METHODS AND MATERIALS:
One thousand nineteen breast ultrasound images from 582 patients (age 56.3 ± 11.5 years) were linked to the corresponding radiological report. Lesions were categorized into the following classes: no tissue, normal breast tissue, BI-RADS 2 (cysts, lymph nodes), BI-RADS 3 (non-cystic mass), and BI-RADS 4-5 (suspicious). To test the accuracy of the dCNN, one internal dataset (101 images) and one external test dataset (43 images) were evaluated by the dCNN and two independent readers. Radiological reports, histopathological results, and follow-up examinations served as reference. The performances of the dCNN and the humans were quantified in terms of classification accuracies and receiver operating characteristic (ROC) curves.
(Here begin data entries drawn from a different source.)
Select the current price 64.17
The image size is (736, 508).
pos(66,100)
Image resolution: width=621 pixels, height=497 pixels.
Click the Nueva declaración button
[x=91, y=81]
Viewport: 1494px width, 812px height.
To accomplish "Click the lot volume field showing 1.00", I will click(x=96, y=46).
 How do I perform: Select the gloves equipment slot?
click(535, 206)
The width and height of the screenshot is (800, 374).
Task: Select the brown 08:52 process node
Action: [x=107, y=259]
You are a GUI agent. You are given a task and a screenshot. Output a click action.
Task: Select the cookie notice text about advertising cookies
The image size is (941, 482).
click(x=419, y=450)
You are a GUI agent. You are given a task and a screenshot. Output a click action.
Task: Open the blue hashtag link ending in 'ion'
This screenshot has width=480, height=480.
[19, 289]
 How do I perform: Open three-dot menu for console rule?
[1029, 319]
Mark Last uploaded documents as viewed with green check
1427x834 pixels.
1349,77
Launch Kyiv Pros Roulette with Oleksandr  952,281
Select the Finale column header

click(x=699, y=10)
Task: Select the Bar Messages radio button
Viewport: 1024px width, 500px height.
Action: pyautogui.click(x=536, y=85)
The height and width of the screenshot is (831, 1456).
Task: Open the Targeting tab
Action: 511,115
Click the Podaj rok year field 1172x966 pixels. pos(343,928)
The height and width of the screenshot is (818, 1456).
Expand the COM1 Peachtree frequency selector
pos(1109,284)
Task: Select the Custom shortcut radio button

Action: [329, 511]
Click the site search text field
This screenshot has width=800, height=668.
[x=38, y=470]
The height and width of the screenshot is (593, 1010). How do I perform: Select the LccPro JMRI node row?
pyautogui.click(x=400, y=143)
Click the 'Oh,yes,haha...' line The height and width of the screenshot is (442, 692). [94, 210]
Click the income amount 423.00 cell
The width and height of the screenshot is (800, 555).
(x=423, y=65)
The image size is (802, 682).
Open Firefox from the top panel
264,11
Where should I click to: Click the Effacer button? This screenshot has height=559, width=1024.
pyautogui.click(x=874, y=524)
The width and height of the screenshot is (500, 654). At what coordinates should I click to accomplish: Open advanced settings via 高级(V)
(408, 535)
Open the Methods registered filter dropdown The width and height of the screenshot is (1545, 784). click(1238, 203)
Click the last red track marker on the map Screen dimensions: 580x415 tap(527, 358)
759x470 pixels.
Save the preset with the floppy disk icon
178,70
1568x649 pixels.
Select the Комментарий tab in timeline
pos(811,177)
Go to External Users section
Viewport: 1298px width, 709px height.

In the internal test dataset, the classification accuracy of the dCNN differentiating BI-RADS 2 from BI-RADS 3-5 lesions was 87.1% (external 93.0%) compared with that of human readers with 79.2 ± 1.9% (external 95.3 ± 2.3%). For the classification of BI-RADS 2-3 versus BI-RADS 4-5, the dCNN reached a classification accuracy of 93.1% (external 95.3%), whereas the classification accuracy of humans yielded 91.6 ± 5.4% (external 94.1 ± 1.2%). The AUC on the internal dataset was 83.8 (external 96.7) for the dCNN and 84.6 ± 2.3 (external 90.9 ± 2.9) for the humans.
dCNNs may be used to mimic human decision-making in the evaluation of single US images of breast lesion according to the BI-RADS catalog. The technique reaches high accuracies and may serve for standardization of highly observer-dependent US assessment.
• Deep convolutional neural networks could be used to classify US breast lesions. • The implemented dCNN with its sliding window approach reaches high accuracies in the classification of US breast lesions. • Deep convolutional neural networks may serve for standardization in US BI-RADS classification.